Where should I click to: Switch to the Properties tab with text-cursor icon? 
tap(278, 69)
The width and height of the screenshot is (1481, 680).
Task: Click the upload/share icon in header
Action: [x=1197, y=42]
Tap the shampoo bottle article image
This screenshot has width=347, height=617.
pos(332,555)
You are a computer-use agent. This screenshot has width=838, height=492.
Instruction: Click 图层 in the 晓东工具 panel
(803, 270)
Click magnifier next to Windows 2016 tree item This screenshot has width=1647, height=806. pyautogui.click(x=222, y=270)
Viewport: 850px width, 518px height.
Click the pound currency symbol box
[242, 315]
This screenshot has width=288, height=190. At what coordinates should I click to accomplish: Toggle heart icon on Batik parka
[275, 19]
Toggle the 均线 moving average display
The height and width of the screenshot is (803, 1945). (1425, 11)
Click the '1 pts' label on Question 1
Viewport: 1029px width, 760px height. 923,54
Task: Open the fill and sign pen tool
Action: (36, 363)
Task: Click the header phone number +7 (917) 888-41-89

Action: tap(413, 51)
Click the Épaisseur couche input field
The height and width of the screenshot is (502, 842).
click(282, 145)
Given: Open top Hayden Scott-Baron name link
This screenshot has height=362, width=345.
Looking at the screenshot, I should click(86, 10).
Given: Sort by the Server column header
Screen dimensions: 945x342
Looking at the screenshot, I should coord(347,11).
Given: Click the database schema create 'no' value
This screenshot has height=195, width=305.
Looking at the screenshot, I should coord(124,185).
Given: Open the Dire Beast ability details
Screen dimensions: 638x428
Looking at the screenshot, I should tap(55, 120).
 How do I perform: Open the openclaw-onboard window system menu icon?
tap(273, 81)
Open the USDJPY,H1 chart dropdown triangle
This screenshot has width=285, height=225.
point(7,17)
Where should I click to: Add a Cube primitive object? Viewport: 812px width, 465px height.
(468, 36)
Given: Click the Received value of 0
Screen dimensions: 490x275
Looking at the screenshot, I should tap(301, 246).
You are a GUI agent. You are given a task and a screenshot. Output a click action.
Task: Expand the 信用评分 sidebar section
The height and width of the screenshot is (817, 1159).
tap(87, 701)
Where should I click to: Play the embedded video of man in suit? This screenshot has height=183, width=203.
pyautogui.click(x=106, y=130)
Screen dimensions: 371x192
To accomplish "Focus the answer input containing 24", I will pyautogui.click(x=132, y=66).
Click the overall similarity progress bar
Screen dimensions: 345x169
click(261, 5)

+++

Work to be completed.
Within the data above, the span starting at the line containing "Screen dimensions: 490x275" and ending at the line containing "Screen dimensions: 371x192" is to be retyped exactly, with no other lines.

Exercise result.
Screen dimensions: 490x275
Looking at the screenshot, I should tap(301, 246).
You are a GUI agent. You are given a task and a screenshot. Output a click action.
Task: Expand the 信用评分 sidebar section
The height and width of the screenshot is (817, 1159).
tap(87, 701)
Where should I click to: Play the embedded video of man in suit? This screenshot has height=183, width=203.
pyautogui.click(x=106, y=130)
Screen dimensions: 371x192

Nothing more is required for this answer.